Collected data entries

==================================================

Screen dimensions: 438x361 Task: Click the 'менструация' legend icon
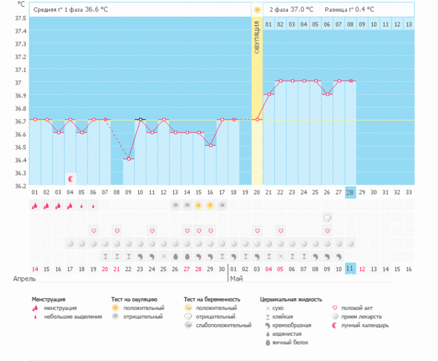[x=36, y=308]
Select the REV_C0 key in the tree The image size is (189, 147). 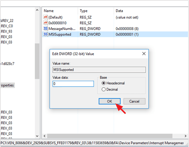pyautogui.click(x=7, y=26)
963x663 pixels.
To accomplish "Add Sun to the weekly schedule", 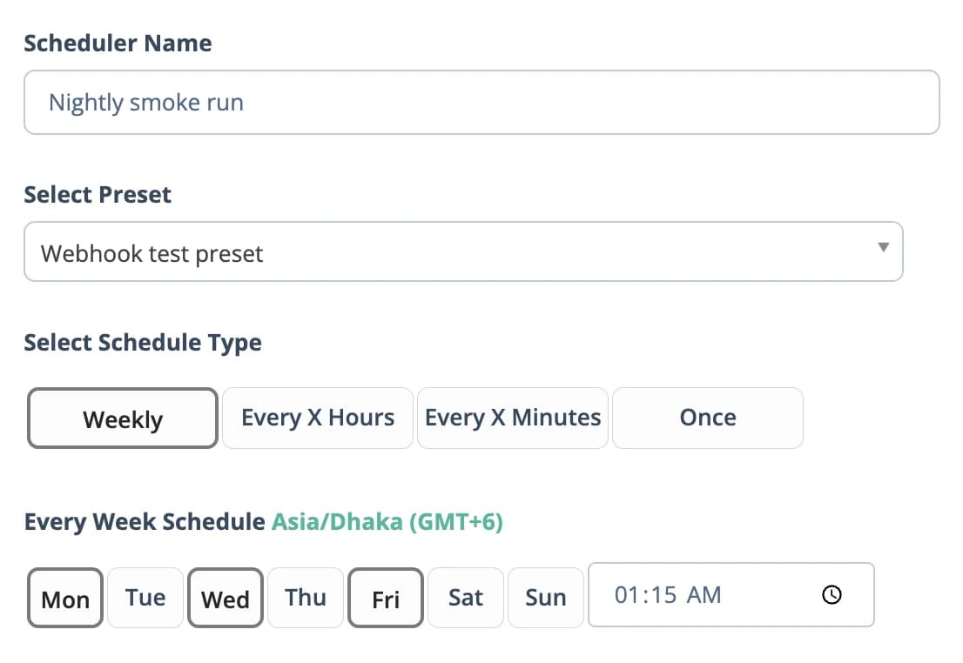I will [545, 598].
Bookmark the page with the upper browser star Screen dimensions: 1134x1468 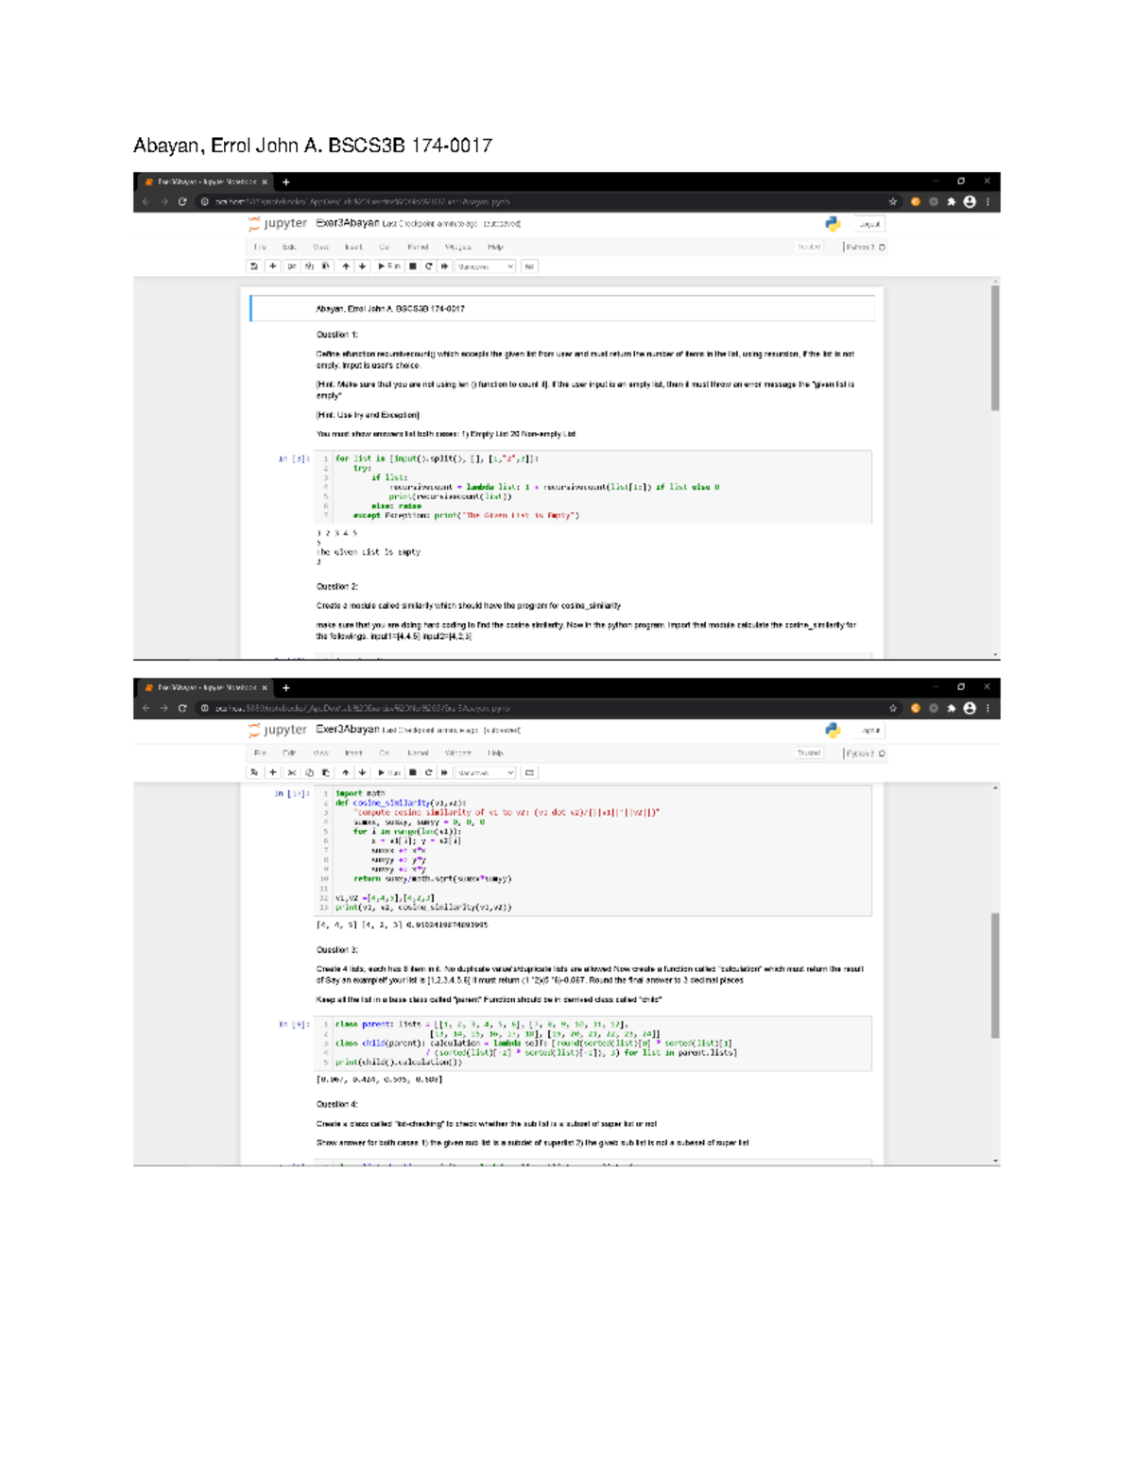point(892,201)
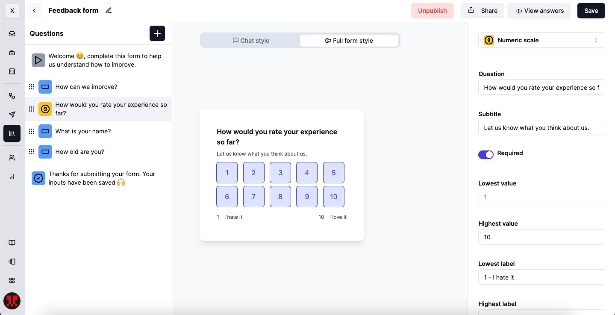Open the bot icon in sidebar
615x315 pixels.
[x=12, y=53]
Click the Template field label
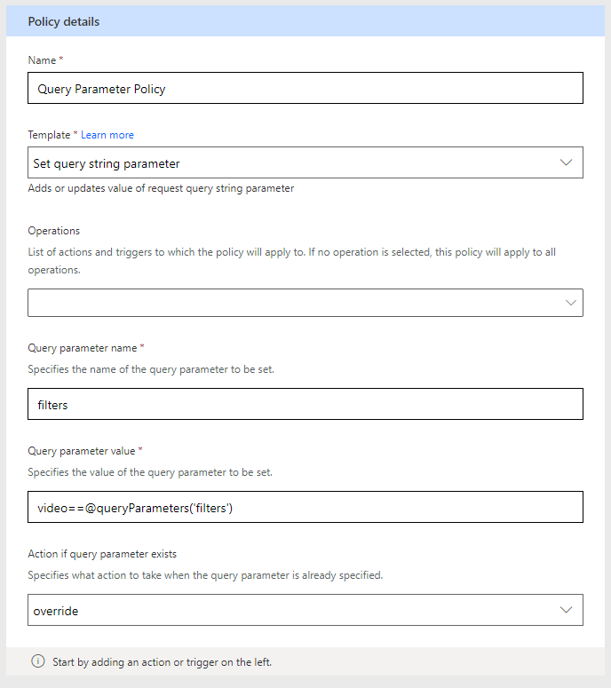 point(49,135)
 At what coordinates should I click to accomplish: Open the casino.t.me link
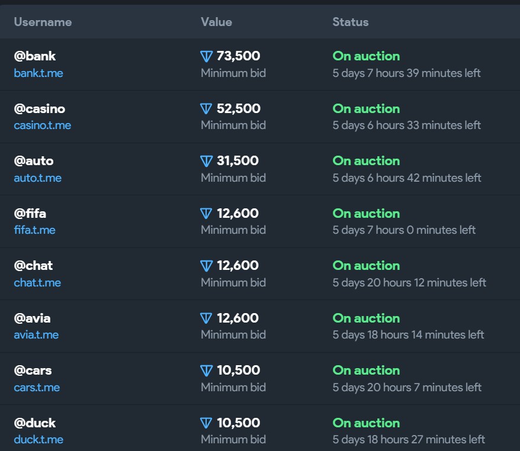click(x=43, y=125)
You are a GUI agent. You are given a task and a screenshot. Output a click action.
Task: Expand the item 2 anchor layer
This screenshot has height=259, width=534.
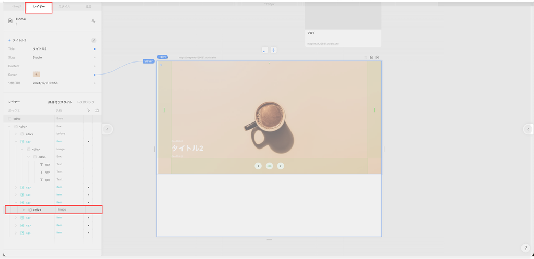[16, 187]
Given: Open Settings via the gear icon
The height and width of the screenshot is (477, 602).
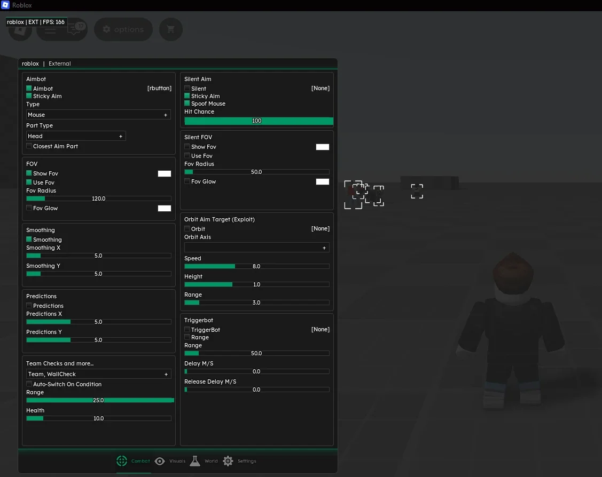Looking at the screenshot, I should pos(228,460).
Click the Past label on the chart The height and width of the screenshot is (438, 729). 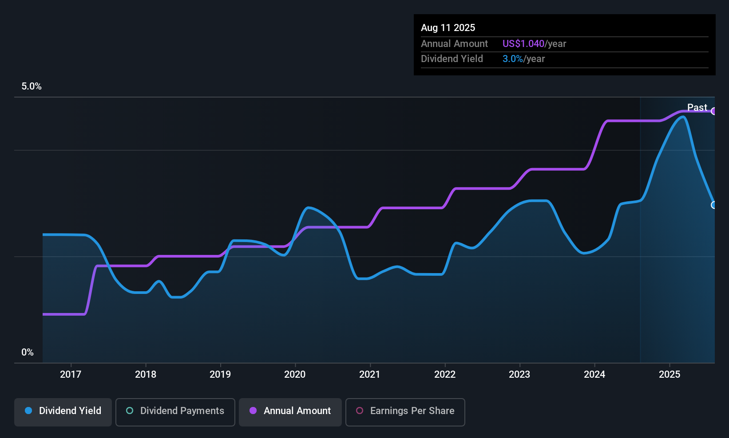(697, 107)
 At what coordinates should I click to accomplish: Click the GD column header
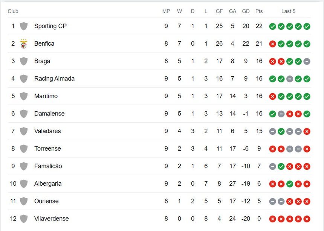246,11
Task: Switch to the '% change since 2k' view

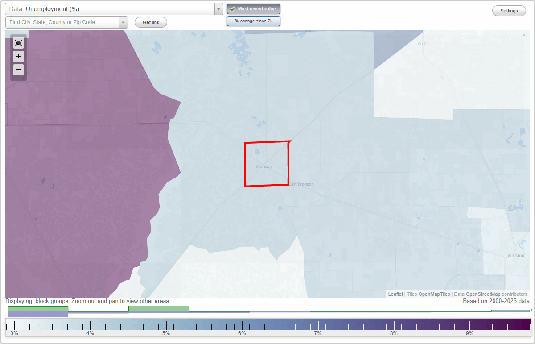Action: tap(253, 21)
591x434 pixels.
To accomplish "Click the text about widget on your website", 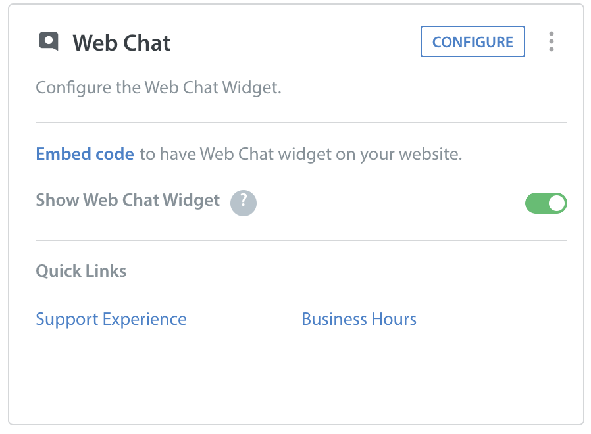I will [301, 154].
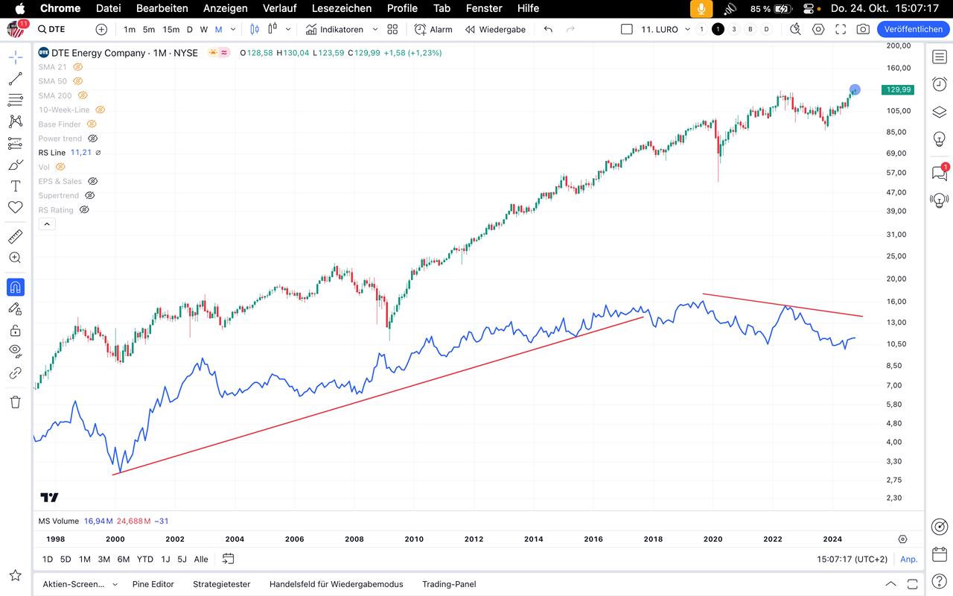
Task: Open the Lesezeichen menu
Action: click(342, 8)
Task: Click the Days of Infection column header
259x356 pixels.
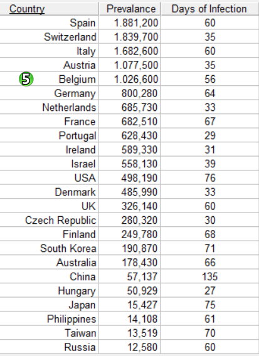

==================================================

Directions
Print the stretch of the data from the line with "Task: Click the Days" through its last line, exactly and with both ends kept. Omit pictures.

Worked solution
Task: Click the Days of Infection column header
259x356 pixels.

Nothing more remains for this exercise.